Here’s what you need to know about DONG Energy right now: It’s the largest energy provider in Denmark, and since 2008, has pivoted from being primarily an oil and natural gas provider to now offering more than 55 percent renewable energy to its customers.
The story of this change is impressive. As Filip Engel, DONG’s Director of Group Sustainability, Group Environment, Public Affairs & Corporate Branding, shared during a recent press excursion during SB’16 Copenhagen, to change, senior leadership first had to understand the threats to the business. DONG considered climate change its number one threat because, Engel explained, political leaders would see it as a risk, which would eventually change the markets from the current status to one that favored renewable power. Secondly, DONG leadership recognized that younger generations want to work for companies with a positive and purposeful objective.
Once they decided that mitigating climate change and employee retention and recruitment were top priorities for their core business, they shifted resources and set targets to pivot from “black” energy (fossil fuels) to “clean” energy. To do this meant investing heavily in offshore wind. The business unit of 2,000 staff members that once worked on coal-fired power plants essentially swapped with the wind division, which went from about 50 people to now over 2,500 people, while the coal division is being phased out. In setting strategic targets, DONG’s leaders had to steer the organization to align around a common goal to focus on clean energy, and they had to track their actions. By setting and tracking actions, DONG could remain nimble if the targets weren’t being hit. Importantly, the team knew to set targets ambitious enough to foster innovation, but realistic enough to actually be achievable:
- Target #1 was to reduce CO2 in energy production 60 percent by 2020 – the company achieved a 50 percent reduction in 2016, so it looks like the 2020 goal will be no problem.
- Target #2 was to reduce the cost of offshore wind production 40 percent by the year 2020. DONG already met this goal earlier this year, three years ahead of time. DONG has also halved its own CO2 emissions, it now produces more clean energy than black (55 percent of its power and heat comes from clean energy, which includes both offshore wind and sustainable biomass); and has reduced coal production by 74 percent.

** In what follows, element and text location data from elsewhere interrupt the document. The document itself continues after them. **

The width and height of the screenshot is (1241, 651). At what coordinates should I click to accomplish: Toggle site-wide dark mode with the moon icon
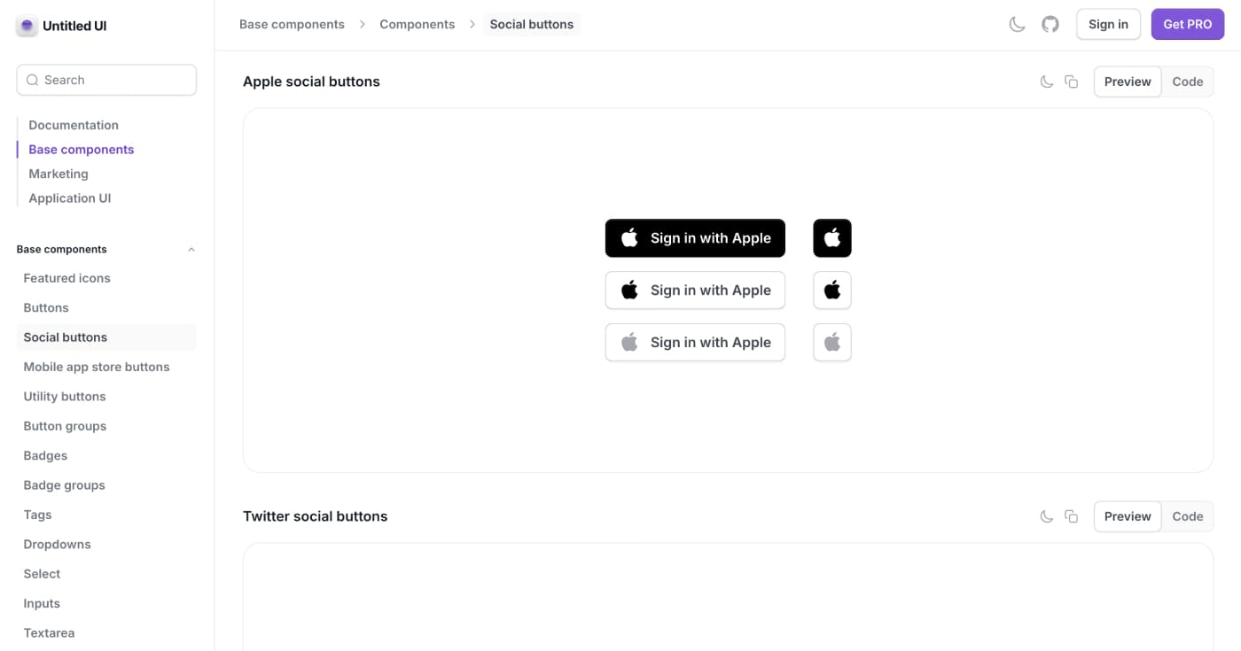point(1017,24)
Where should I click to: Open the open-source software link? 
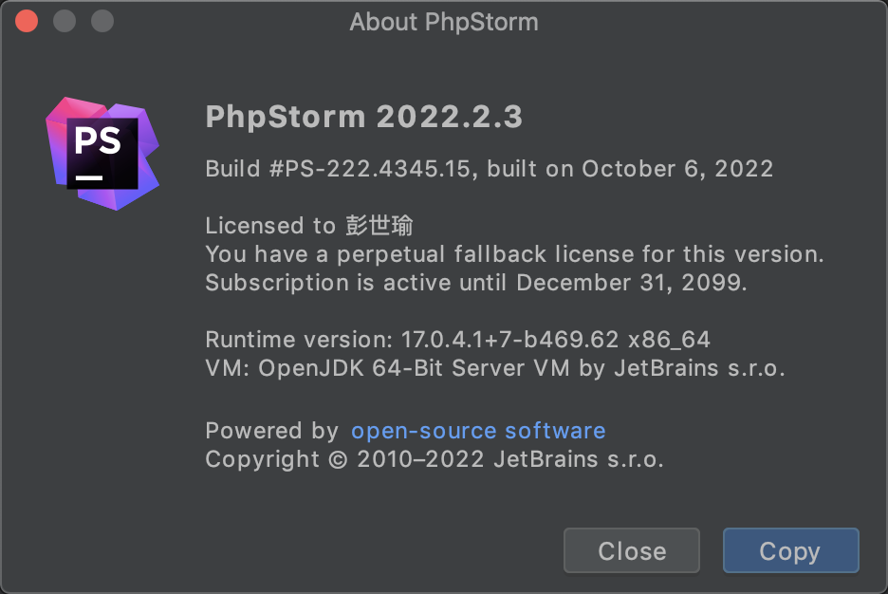[478, 431]
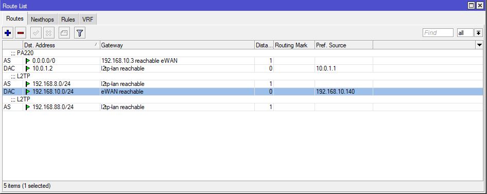Click the checkmark enable route icon
Screen dimensions: 487x194
(x=36, y=32)
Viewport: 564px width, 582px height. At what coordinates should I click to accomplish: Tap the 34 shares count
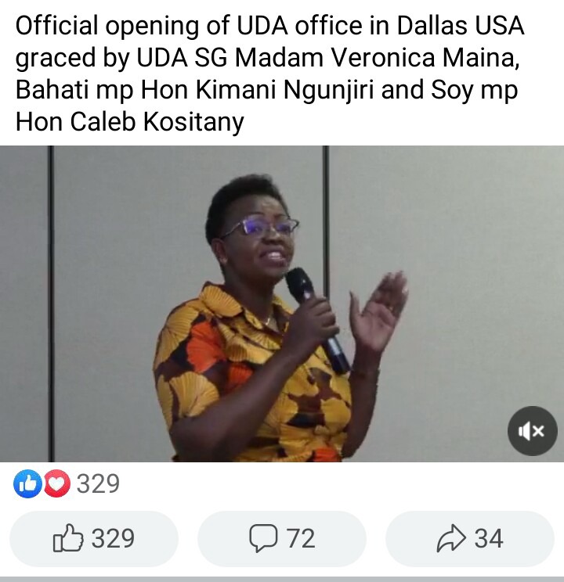[x=489, y=538]
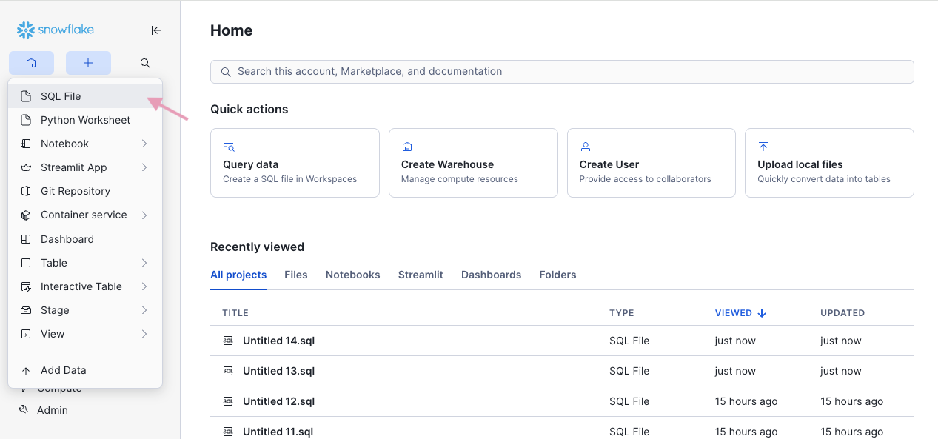Switch to the Notebooks tab
This screenshot has width=938, height=439.
click(352, 275)
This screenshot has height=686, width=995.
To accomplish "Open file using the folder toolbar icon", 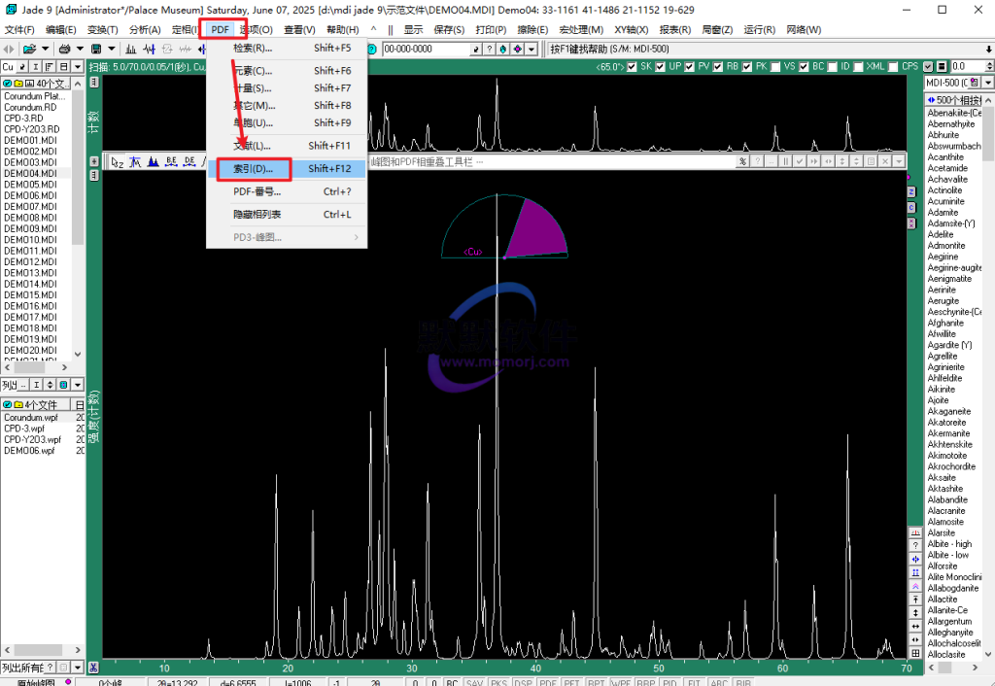I will point(29,49).
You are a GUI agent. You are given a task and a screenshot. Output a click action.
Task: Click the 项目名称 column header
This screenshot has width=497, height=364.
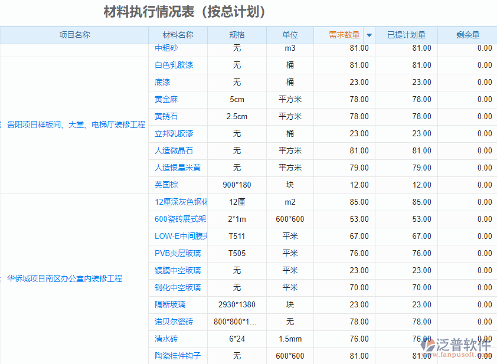pyautogui.click(x=73, y=35)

This amount accounts for more than half of Denmark’s CO2 reduction over the last decade.
These facts and figures really began to sink in as we took a seaplane to view the Anholt Offshore Wind Farm off the coast of Denmark. I thought about how remarkable it was that DONG leadership was able to have the foresight and vision to take a huge company and do what we often think is impossible: transform completely, in a positive direction. As we flew away from Copenhagen through dense cloud cover over the Kattegat sea area, I thought of the state of many energy companies in the world: stuck in their grind of fossil fuel energy production, reluctant to change to cleaner forms of energy. And eventually the clouds cleared and 111 offshore wind turbines came into sight. These turbines – each as big as Boeing 747 airplanes and all together powering 400,000 households with clean energy – are the future. Offshore wind itself is the future, all around the world.
All I could think and feel as my camera clicked away was immense gratitude - gratitude that DONG’s vision for clean energy is now a reality, and that DONG has the power to influence other companies to do the same. Our future can be clean, secure and stable, if we all take a page from DONG’s transformation. A simple quest to minimize risk can transform businesses and entire industries, and have a magnitude of positive impact for generations to come.